## GIVEN PROBLEM
Rewrite every line of the items below as a numbered list, skipping blank lines and leaving out the pictures.

## DATASET RECORDS

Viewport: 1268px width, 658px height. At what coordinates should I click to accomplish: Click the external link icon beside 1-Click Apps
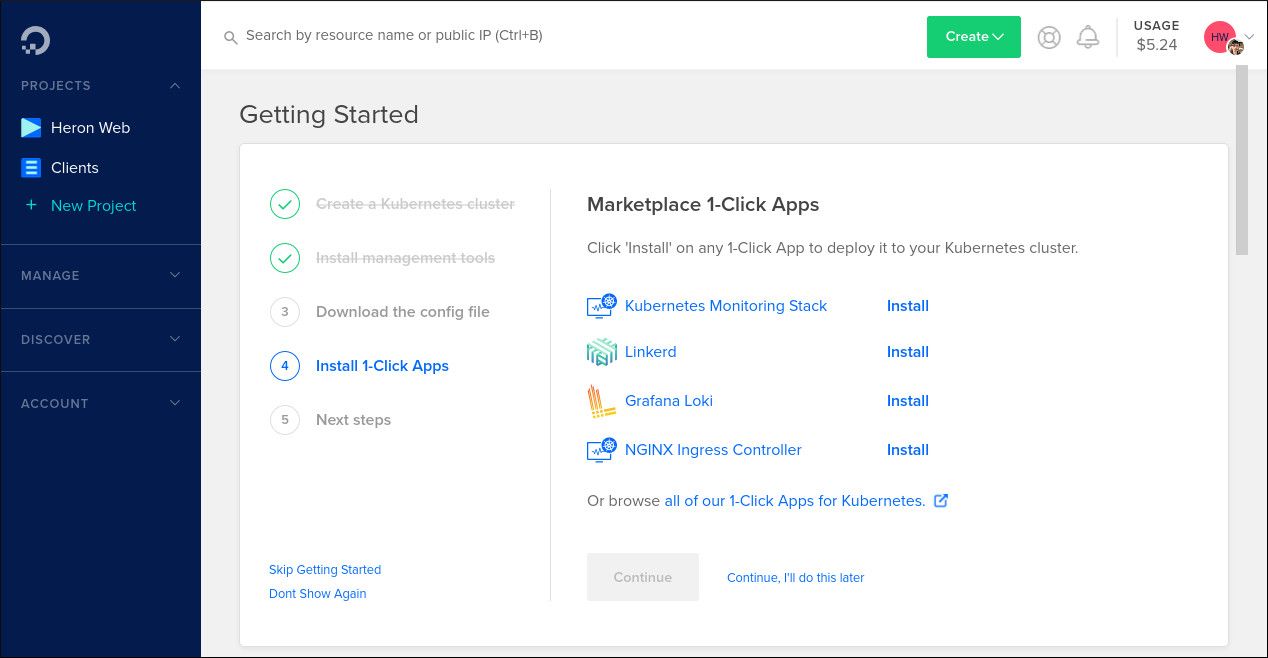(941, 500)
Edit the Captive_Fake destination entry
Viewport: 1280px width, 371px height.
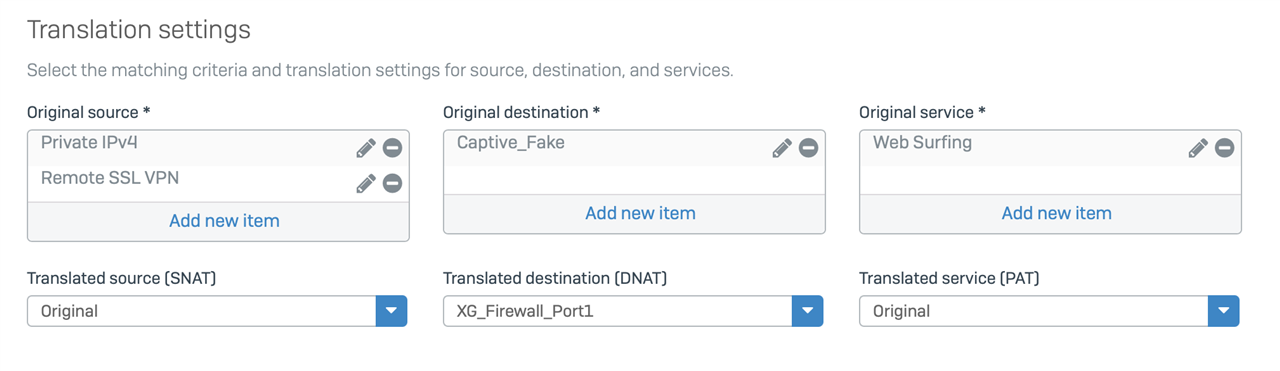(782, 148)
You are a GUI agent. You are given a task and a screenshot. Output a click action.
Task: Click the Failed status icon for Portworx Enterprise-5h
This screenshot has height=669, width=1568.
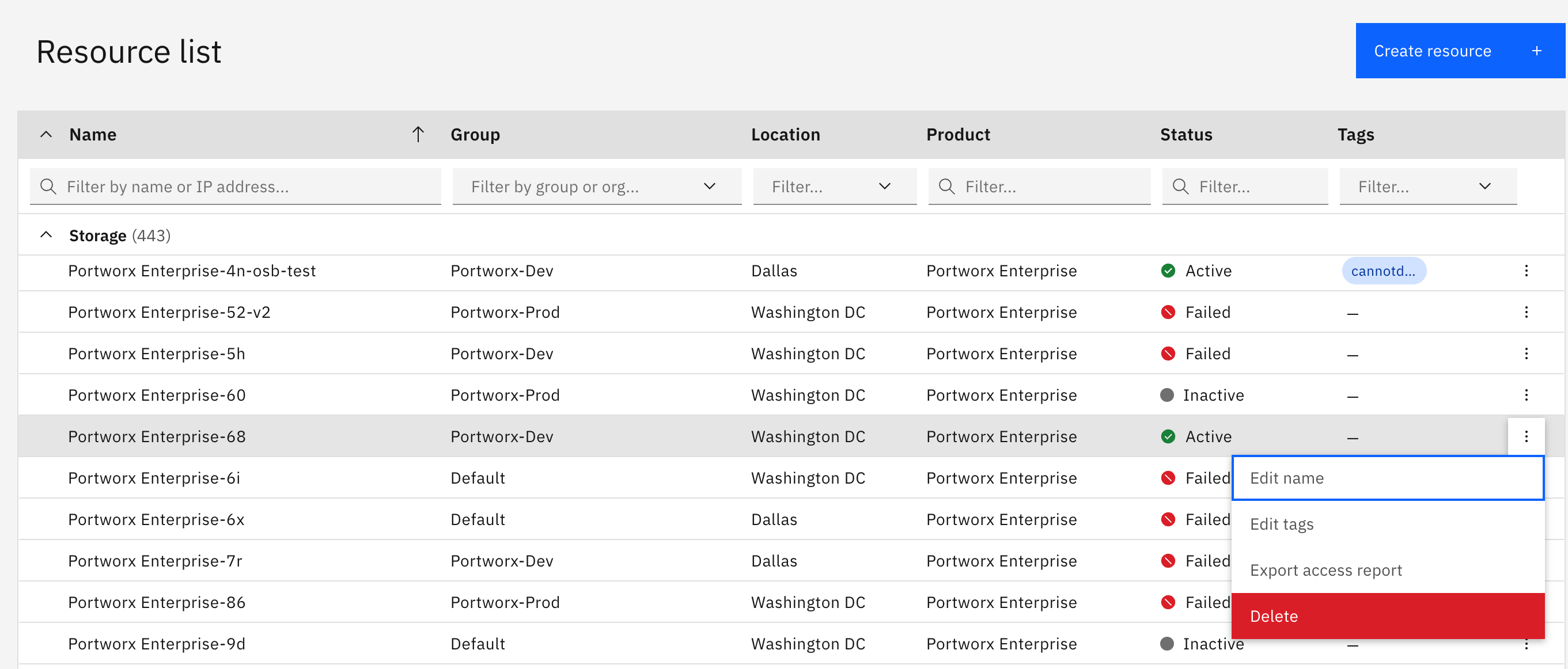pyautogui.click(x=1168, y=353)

## FULL RESPONSE
1. Viewport: 1268px width, 658px height. At what coordinates should I click to accomplish: Click the external link icon beside 1-Click Apps
2. (941, 500)
3. Edit the Captive_Fake destination entry
4. Viewport: 1280px width, 371px height.
5. (782, 148)
6. You are a GUI agent. You are given a task and a screenshot. Output a click action.
7. Task: Click the Failed status icon for Portworx Enterprise-5h
8. This screenshot has height=669, width=1568.
9. pyautogui.click(x=1168, y=353)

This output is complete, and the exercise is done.